Start of Provided records

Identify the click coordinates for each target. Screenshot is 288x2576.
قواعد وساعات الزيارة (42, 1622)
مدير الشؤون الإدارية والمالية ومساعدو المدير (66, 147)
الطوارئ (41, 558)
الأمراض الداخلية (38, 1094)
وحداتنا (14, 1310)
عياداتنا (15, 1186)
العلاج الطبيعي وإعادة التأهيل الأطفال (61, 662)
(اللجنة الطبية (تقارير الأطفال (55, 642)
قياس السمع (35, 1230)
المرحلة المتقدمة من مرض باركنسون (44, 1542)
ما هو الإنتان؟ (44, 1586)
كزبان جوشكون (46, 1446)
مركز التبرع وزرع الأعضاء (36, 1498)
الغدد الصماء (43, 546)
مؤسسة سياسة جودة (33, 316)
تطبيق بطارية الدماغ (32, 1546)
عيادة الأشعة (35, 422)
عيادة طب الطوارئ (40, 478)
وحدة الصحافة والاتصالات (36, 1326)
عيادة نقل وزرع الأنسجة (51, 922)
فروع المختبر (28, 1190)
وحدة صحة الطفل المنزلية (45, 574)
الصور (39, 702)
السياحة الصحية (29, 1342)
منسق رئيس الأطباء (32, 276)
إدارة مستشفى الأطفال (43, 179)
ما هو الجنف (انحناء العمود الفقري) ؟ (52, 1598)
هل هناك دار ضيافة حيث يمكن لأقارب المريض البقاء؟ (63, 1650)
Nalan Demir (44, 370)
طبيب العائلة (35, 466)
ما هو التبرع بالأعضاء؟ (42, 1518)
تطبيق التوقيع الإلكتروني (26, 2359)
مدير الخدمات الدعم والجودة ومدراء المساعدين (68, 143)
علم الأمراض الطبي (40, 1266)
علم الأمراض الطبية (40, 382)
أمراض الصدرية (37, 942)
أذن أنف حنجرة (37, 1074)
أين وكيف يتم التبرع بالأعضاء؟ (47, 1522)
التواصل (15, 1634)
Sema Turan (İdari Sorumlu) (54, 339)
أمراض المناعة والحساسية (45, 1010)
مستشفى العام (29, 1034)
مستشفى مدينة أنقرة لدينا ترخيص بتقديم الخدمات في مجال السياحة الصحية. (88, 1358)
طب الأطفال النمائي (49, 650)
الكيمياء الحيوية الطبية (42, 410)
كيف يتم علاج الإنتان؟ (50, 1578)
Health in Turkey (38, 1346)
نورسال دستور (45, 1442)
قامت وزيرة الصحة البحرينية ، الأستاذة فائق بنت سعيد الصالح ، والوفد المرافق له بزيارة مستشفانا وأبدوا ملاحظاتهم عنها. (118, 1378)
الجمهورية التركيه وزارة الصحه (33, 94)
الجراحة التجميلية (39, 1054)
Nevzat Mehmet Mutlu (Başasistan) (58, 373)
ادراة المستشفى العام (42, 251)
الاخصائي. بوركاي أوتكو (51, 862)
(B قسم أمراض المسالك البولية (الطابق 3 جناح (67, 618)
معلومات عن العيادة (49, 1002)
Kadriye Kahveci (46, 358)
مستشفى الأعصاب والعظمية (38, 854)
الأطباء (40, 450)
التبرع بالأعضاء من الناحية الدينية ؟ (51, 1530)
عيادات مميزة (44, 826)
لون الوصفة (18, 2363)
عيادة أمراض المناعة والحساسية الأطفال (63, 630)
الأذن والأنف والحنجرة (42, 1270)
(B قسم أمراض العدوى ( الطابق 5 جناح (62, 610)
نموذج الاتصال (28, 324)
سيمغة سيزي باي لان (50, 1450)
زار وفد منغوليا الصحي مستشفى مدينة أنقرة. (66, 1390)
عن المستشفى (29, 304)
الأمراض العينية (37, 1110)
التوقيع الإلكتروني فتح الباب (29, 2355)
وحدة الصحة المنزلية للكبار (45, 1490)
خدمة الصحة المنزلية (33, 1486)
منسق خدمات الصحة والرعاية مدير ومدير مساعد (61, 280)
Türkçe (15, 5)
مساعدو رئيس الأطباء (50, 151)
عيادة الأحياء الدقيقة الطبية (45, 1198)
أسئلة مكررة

End of Provided records

[Problem description]
Would you reproduce the material above in full, exactly as given?

[Written answer]
Identify the click coordinates for each target. Screenshot is 288x2576.
قواعد وساعات الزيارة (42, 1622)
مدير الشؤون الإدارية والمالية ومساعدو المدير (66, 147)
الطوارئ (41, 558)
الأمراض الداخلية (38, 1094)
وحداتنا (14, 1310)
عياداتنا (15, 1186)
العلاج الطبيعي وإعادة التأهيل الأطفال (61, 662)
(اللجنة الطبية (تقارير الأطفال (55, 642)
قياس السمع (35, 1230)
المرحلة المتقدمة من مرض باركنسون (44, 1542)
ما هو الإنتان؟ (44, 1586)
كزبان جوشكون (46, 1446)
مركز التبرع وزرع الأعضاء (36, 1498)
الغدد الصماء (43, 546)
مؤسسة سياسة جودة (33, 316)
تطبيق بطارية الدماغ (32, 1546)
عيادة الأشعة (35, 422)
عيادة طب الطوارئ (40, 478)
وحدة الصحافة والاتصالات (36, 1326)
عيادة نقل وزرع الأنسجة (51, 922)
فروع المختبر (28, 1190)
وحدة صحة الطفل المنزلية (45, 574)
الصور (39, 702)
السياحة الصحية (29, 1342)
منسق رئيس الأطباء (32, 276)
إدارة مستشفى الأطفال (43, 179)
ما هو الجنف (انحناء العمود الفقري) ؟ (52, 1598)
هل هناك دار ضيافة حيث يمكن لأقارب المريض البقاء؟ (63, 1650)
Nalan Demir (44, 370)
طبيب العائلة (35, 466)
ما هو التبرع بالأعضاء؟ (42, 1518)
تطبيق التوقيع الإلكتروني (26, 2359)
مدير الخدمات الدعم والجودة ومدراء المساعدين (68, 143)
علم الأمراض الطبي (40, 1266)
علم الأمراض الطبية (40, 382)
أمراض الصدرية (37, 942)
أذن أنف حنجرة (37, 1074)
أين وكيف يتم التبرع بالأعضاء؟ (47, 1522)
التواصل (15, 1634)
Sema Turan (İdari Sorumlu) (54, 339)
أمراض المناعة والحساسية (45, 1010)
مستشفى العام (29, 1034)
مستشفى مدينة أنقرة لدينا ترخيص بتقديم الخدمات في مجال السياحة الصحية. (88, 1358)
طب الأطفال النمائي (49, 650)
الكيمياء الحيوية الطبية (42, 410)
كيف يتم علاج الإنتان؟ (50, 1578)
Health in Turkey (38, 1346)
نورسال دستور (45, 1442)
قامت وزيرة الصحة البحرينية ، الأستاذة فائق بنت سعيد الصالح ، والوفد المرافق له بزيارة مستشفانا وأبدوا ملاحظاتهم عنها. (118, 1378)
الجمهورية التركيه وزارة الصحه (33, 94)
الجراحة التجميلية (39, 1054)
Nevzat Mehmet Mutlu (Başasistan) (58, 373)
ادراة المستشفى العام (42, 251)
الاخصائي. بوركاي أوتكو (51, 862)
(B قسم أمراض المسالك البولية (الطابق 3 جناح (67, 618)
معلومات عن العيادة (49, 1002)
Kadriye Kahveci (46, 358)
مستشفى الأعصاب والعظمية (38, 854)
الأطباء (40, 450)
التبرع بالأعضاء من الناحية الدينية ؟ (51, 1530)
عيادات مميزة (44, 826)
لون الوصفة (18, 2363)
عيادة أمراض المناعة والحساسية الأطفال (63, 630)
الأذن والأنف والحنجرة (42, 1270)
(B قسم أمراض العدوى ( الطابق 5 جناح (62, 610)
نموذج الاتصال (28, 324)
سيمغة سيزي باي لان (50, 1450)
زار وفد منغوليا الصحي مستشفى مدينة أنقرة. (66, 1390)
عن المستشفى (29, 304)
الأمراض العينية (37, 1110)
التوقيع الإلكتروني فتح الباب (29, 2355)
وحدة الصحة المنزلية للكبار (45, 1490)
خدمة الصحة المنزلية (33, 1486)
منسق خدمات الصحة والرعاية مدير ومدير مساعد (61, 280)
Türkçe (15, 5)
مساعدو رئيس الأطباء (50, 151)
عيادة الأحياء الدقيقة الطبية (45, 1198)
أسئلة مكررة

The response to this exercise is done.